Source code for openstef_models.utils.loss_functions

# SPDX-FileCopyrightText: 2025 Contributors to the OpenSTEF project <openstef@lfenergy.org>
#
# SPDX-License-Identifier: MPL-2.0

"""Loss functions for quantile regression with XGBoost.

This module provides custom loss functions for multi-quantile regression with XGBoost,
including magnitude-weighted pinball loss, arctan-smoothed pinball loss, and standard
pinball loss. All functions support sample weighting for flexible training.
"""

from collections.abc import Callable
from functools import partial
from typing import Any, Literal, cast

import numpy as np
import numpy.typing as npt

from openstef_core.types import Quantile



[docs]
def arctan_loss_multi_objective(
    y_true: npt.NDArray[np.floating],
    y_pred: npt.NDArray[np.floating],
    quantiles: list[Quantile],
    sample_weight: npt.NDArray[np.floating] | None = None,
    s: float = 0.1,
) -> tuple[npt.NDArray[np.floating], npt.NDArray[np.floating]]:
    """Arctan-smoothed multi-quantile pinball loss objective function for XGBoost.

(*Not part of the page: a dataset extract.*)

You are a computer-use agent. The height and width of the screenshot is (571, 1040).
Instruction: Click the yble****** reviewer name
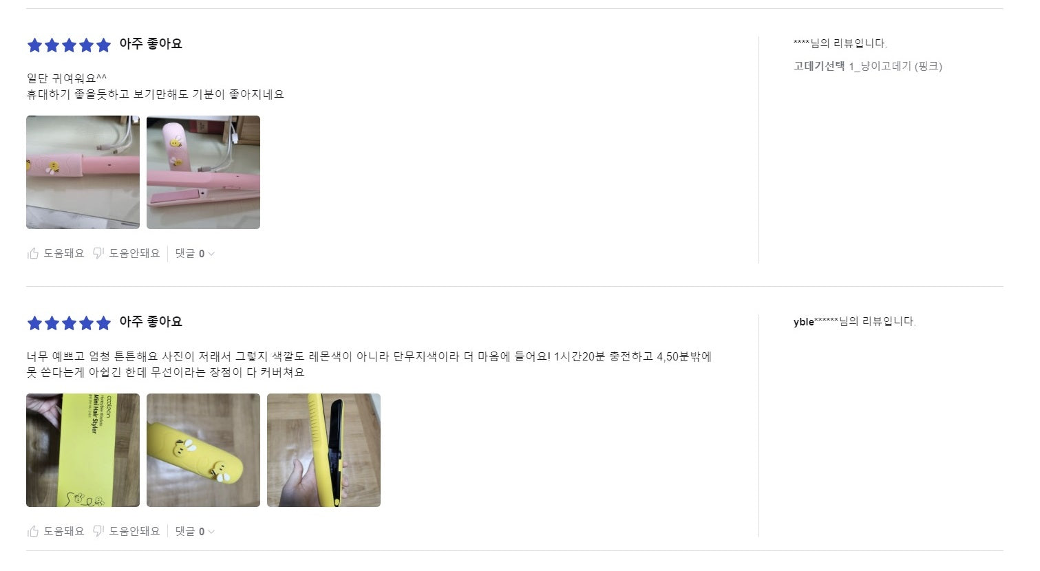tap(816, 321)
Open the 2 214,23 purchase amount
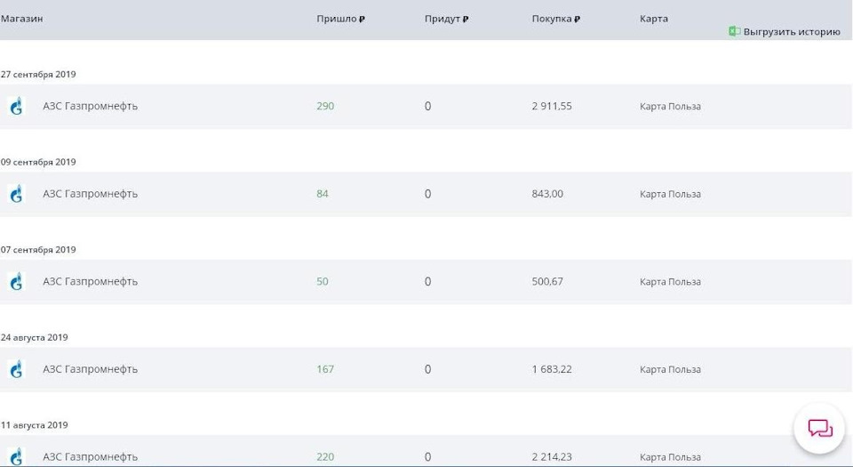The width and height of the screenshot is (853, 467). [552, 456]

    Computes first and second derivatives of the arctan pinball loss, a smooth approximation
    of the standard pinball loss that provides non-zero second derivatives essential for
    XGBoost's second-order optimization. This formulation addresses the fundamental limitation
    of standard pinball loss having zero second derivatives.

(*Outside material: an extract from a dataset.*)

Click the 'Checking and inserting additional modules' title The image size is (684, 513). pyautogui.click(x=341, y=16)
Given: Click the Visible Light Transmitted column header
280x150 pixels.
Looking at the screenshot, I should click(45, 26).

    The arctan pinball loss maintains asymptotic unbiasedness while providing substantial
    second derivatives in the relevant domain (typically -10 to 10 for standardized targets),
    making it well-suited for gradient boosting algorithms that rely on second-order
    information for tree splitting decisions.

    Args:
        y_true: True target values, shape (n_samples, n_quantiles)
        y_pred: Predicted values, shape (n_samples, n_quantiles)
        quantiles: List of validated quantiles corresponding to predictions
        sample_weight: Optional sample weights, shape (n_samples,). If provided,
            gradients and hessians are scaled by these weights to give different importance
            to different samples in the loss computation.
        s: Smoothing parameter for the arctan function. Smaller values provide closer approximation
           to standard pinball loss but reduce second derivative magnitude.

    Returns:
        tuple: (gradient, hessian) arrays in 2D format for XGBoost multi-output

            - gradient: First derivative of arctan pinball loss, shape (n_samples, n_quantiles)
            - hessian: Second derivative of arctan pinball loss, shape (n_samples, n_quantiles)

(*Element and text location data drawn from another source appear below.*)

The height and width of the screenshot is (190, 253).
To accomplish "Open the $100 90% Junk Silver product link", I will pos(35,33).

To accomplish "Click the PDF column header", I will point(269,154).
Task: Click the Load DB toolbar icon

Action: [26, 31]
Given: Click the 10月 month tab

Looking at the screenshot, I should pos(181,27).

            Both arrays are normalized by n_quantiles for consistent optimization dynamics.

    Mathematical Formulation:
        Loss function: L^(arctan)_τ,s(u) = (τ - 0.5 + arctan(u/s)/π) * u + s/π

        Where:

        - u = y_true - y_pred (prediction error)
        - τ = quantile level (0 < τ < 1)
        - s = smoothing parameter

        First derivative (gradient):
        ∂L/∂u = τ - 0.5 + arctan(u/s)/π + u/(π*s*(1+(u/s)²))

        Second derivative (hessian):
        ∂²L/∂u² = 2/(π*s) * (1+(u/s)²)^(-2)

    Key Properties:

        - Smooth approximation: Continuously differentiable everywhere
        - Asymptotic unbiasedness: Behaves like standard pinball loss for large ``|u|``
        - Non-zero hessian: Provides substantial second derivatives for XGBoost optimization
        - Scale sensitivity: Hessian magnitude inversely proportional to smoothing parameter s

    Gradient Normalization:
        Both gradient and hessian are divided by n_quantiles to ensure consistent optimization
        dynamics regardless of the number of quantiles being predicted. This normalization
        prevents gradient magnitude from scaling linearly with the number of outputs.

    References:
        - Arctan pinball loss: arXiv:2406.02293v1 "Composite Quantile Regression With XGBoost"
        - Second-order optimization: XGBoost requires non-zero hessian for tree splitting
        - Implementation: https://github.com/LaurensSluyterman/XGBoost_quantile_regression
    """
    # Resize the predictions and targets.
    n_quantiles = len(quantiles)
    y_pred = np.reshape(y_pred, (-1, n_quantiles))
    y_true = np.reshape(y_true, (-1, n_quantiles))
    sample_weight = sample_weight[:, np.newaxis] if sample_weight is not None else None

    # Calculate the differences
    u = y_true - y_pred

    # Extract quantile values into array for vectorized operations
    quantile_values = np.array(quantiles)  # shape: (n_quantiles,)

    # Calculate the scaled differences
    z = u / s  # shape: (n_samples, n_quantiles)

    # Vectorized computation using broadcasting
    # quantile_values broadcasts from (n_quantiles,) to (n_samples, n_quantiles)
    x = 1 + z**2  # shape: (n_samples, n_quantiles)

    # Compute errors for proper sign handling
    errors = y_pred - y_true  # shape: (n_samples, n_quantiles)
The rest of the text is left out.